Helene Gayle (CEO of Chicago Community Trust; former CEO of CARE): Lots of celebrities get involved with philanthropy, but Bono stands out because he goes deep on policy. He knows about storytelling. I talk in wonkish terms, but he taps into the human spirit.

On January 17, 2004, the King Center honored Bono with the Salute to Greatness Award. Bono, in his acceptance speech, spoke of how the Irish “despaired for the lack of vision of the kind Dr. King offered people in the South in their struggle. . . . I wrote ‘Pride (In the Name of Love),’ in a way out of that feeling.” Coretta Scott King died in 2006, but Bernice King, youngest child of Coretta and Martin Luther King Jr. and CEO of the King Center, says her mother was especially fond of Bono.

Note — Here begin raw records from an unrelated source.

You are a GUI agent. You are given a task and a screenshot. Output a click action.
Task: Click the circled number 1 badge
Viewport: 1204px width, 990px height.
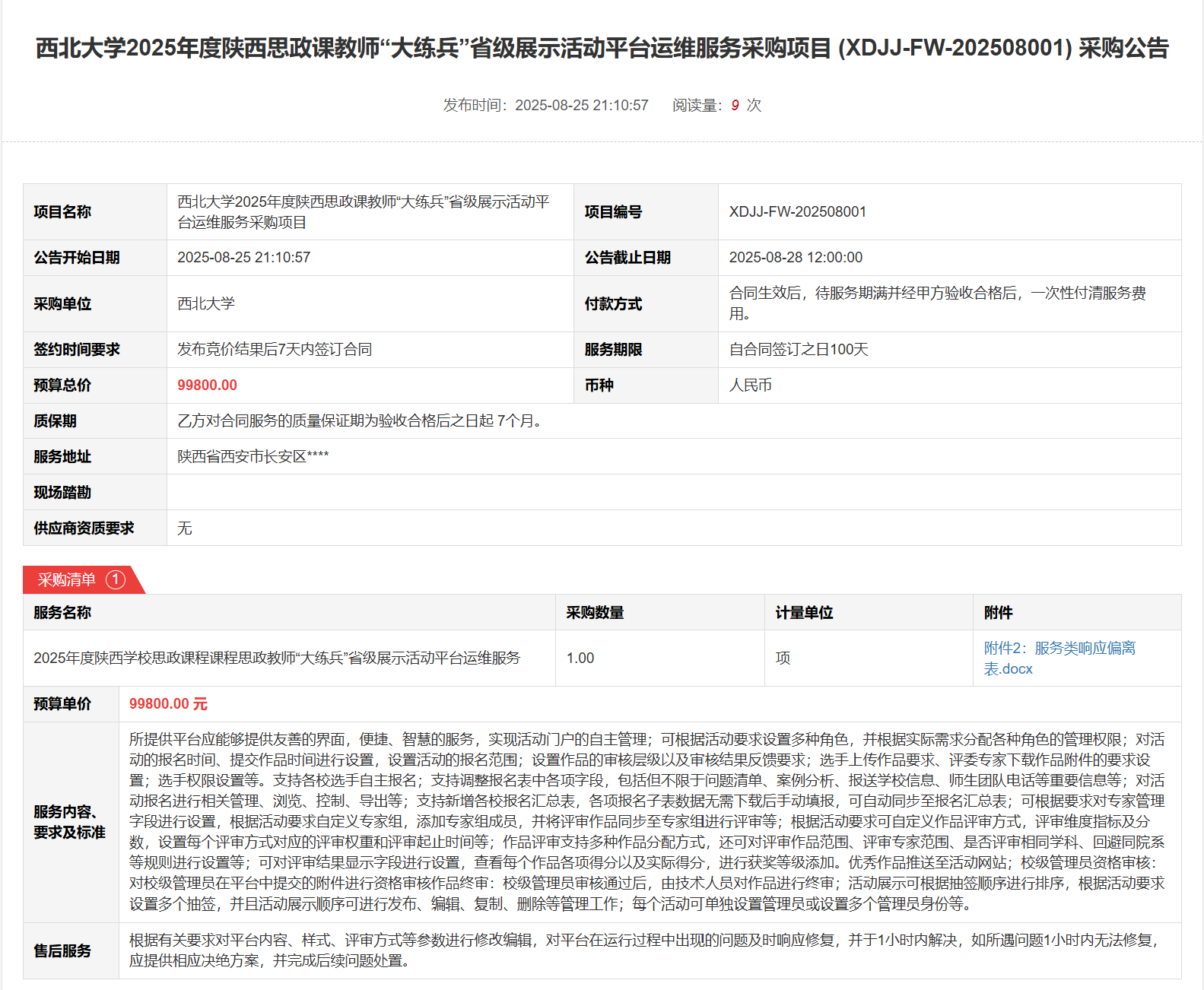coord(115,580)
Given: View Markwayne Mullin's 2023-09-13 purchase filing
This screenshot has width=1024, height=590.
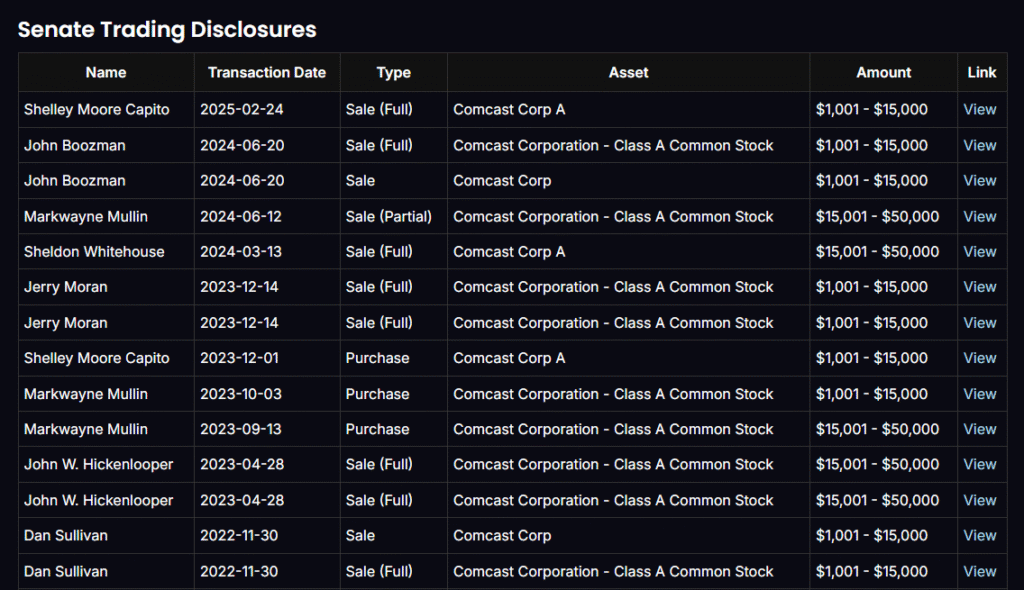Looking at the screenshot, I should pos(979,429).
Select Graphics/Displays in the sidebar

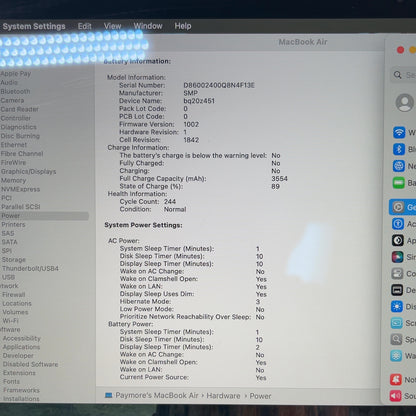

Bernice King: There are few people in life [outside of our family] whom my mother took to and saw as a son of sorts. Bono is one of those. She found him fascinating. She was a little giddy. She must have picked something up in his spirit that attracted her.

ONE is a nonpartisan organization cofounded by Bono in 2004 which lobbies governments to fund disease eradication and poverty reduction in poor countries. ONE and CARE advocates engaged both John Lewis and Georgia’s U.S. Senator Johnny Isakson in cosponsoring bipartisan legislation around food security and public-private partnerships in Africa. Third Day also became involved with ONE. Since 2004, U2 has released four albums, played two nights at Philips Arena on its 2005 “Vertigo tour” and returned to the Georgia Dome in 2009 with the “360 tour.” On December 1, 2011–thirty years after U2 played its second Atlanta show at the Agora–Coca-Cola announced a partnership with (RED), Bono’s product initiative to fight AIDS. That same day, Bono attended a World AIDS Day event in Washington, D.C. with President Obama alongside CARE’s Helene Gayle, CNN’s Sanjay Gupta, and Coca-Cola’s Muhtar Kent. In 2016, Bono met Jimmy Carter when both men were honored for their humanitarian work.